Thursday, April 20, 2023

2023 TCM Classic Film Festival: Day #4 Recap


The last day of the TCM Classic Film Festival was a tough one for me. I was only able to attend two more events, both in the afternoon and evening and only after spending all morning resting up. I assumed I was suffering from extreme exhaustion so I prioritized the two events most important to me.

After having a quick lunch with a friend, I headed over to the Hollywood Legion for a special 35th anniversary screening of Stand and Deliver (1987). The film is both a modern classic of Latinx cinema but also really important as an inspirational tool for students and teachers. I had never seen it before and I'm glad that I saved my first viewing for this special event.

This screening was part of TCM's theme to celebrate Warner Bros.' 100th anniversary. It began with a Warner Bros. trailer then an introduction by Luis Reyes, film historian and author of the book Viva Hollywood which I reviewed here. Reyes discussed the film and pointed out two of the actors in the audience who played students in the movie. He also spoke briefly about actress and long-time TCM fan Vanessa Marquez who was tragically killed back in 2018. She plays Ana Delgado in the film.

The moment we were all waiting for was for the interview with Reyes and Stand and Deliver stars Edward James Olmos and Lou Diamond Phillips. I really enjoyed listening to them discuss how they came to the project, the impact the film had on their careers and on countless teachers and their mutual respect for each other. 

Despite feeling under the weather, I was completely engrossed in the film and was swept away by the excellent storytelling, the fantastic characters and performances and the opportunity to cheer on some fellow Latinos in their pursuit for intellectual excellency!

I stayed at the Hollywood Legion to get in line for my next and last event of the festival, a screening of the Rin Tin Tin silent film Clash of the Wolves (1925). TCM host Jacqueline Stewart introduced silent film accompanist Ben Model who then introduced the film. I've been to several performances by Ben Model and he's a unique talent with his ability to respond to the actions and emotions on the screen with his music. His scores are never written down so each performance is a unique experience.

The event didn't disappoint! We all had fun with this nail-biting Rin Tin Tin adventure. My friend Annie and I had a good cry when Rin Tin TIn was injured and left to die. But of course, with Rin Tin Tin being the star of the show, he not only survives but he thrives!
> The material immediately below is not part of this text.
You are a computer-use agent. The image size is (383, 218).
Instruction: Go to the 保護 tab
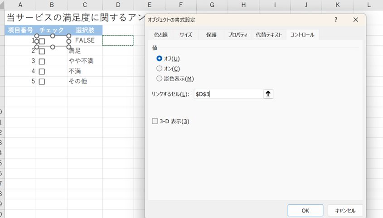[211, 35]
The plan for me was to try to go to the Closing Night Party but my body gave up on me and I decided to call it a night. I'm sad that I wasn't able to say a proper goodbye to my friends. But my decision was ultimately the best one I could make for everyone involved.

Some observations on the festival overall:

  • The festival was scaled back quite a lot this year. There was no imprint ceremony, no big announcement at the media event (see more details on Day #1's recap) and fewer big name guests. I imagine a lot had to due with budget cuts given the recent merger. However, TCM still put on a great lineup of movies, panels, and events for all of us to enjoy. Looking at the schedule you wouldn't guess anything was scaled back.
  • Queueing up for films can be tricky and there had been problems in previous years. This year the volunteers did a stand-up job handling the lines. Line drama was kept at a minimum.
  • There were some nice surprises during the festival including the last minute addition of George Clooney at a screening of Ocean's 11 (2001). And not so nice surprises like a shelter-in-place order due to a shooting on Hollywood Boulevard.
  • Quite a few festival goers caught COVID, including yours truly. I suspect that a combination of the colder weather and the rain made for a fertile breeding ground for the virus. I didn't quite realize that I had it until I got tested right after the festival. I just assumed I was really tired.
  • There was a sense of sadness that hung over us primarily in the days right before the festival. I mostly sensed this from the festival regulars. On the flip side, there were so many first-time festival goers this year and many of them were brimming with enthusiasm.
  • The festival has morphed into something a bit different with time. When I started attending the festival in 2013, each year was absolutely magical. It would be a long weekend packed with once-in-a-lifetime experiences, ones that I would be talking about until the next festival rolled around. With the passage of time and the loss of Robert Osborne and many of the classic film stars who were special guests at the festival over the years, it'll be hard to keep that spark going. This was inevitable and if the festival continues TCM will do a great job trying to give festival goers the best experience they can even as things inevitably change.
  • The most special aspect of the festival has been and will always be the people. The TCM hosts, the presenters, the TCM staff, the volunteers and the passholders all make the festival a social event like no other.

A special thank you to all the folks at TCM for this year's festival!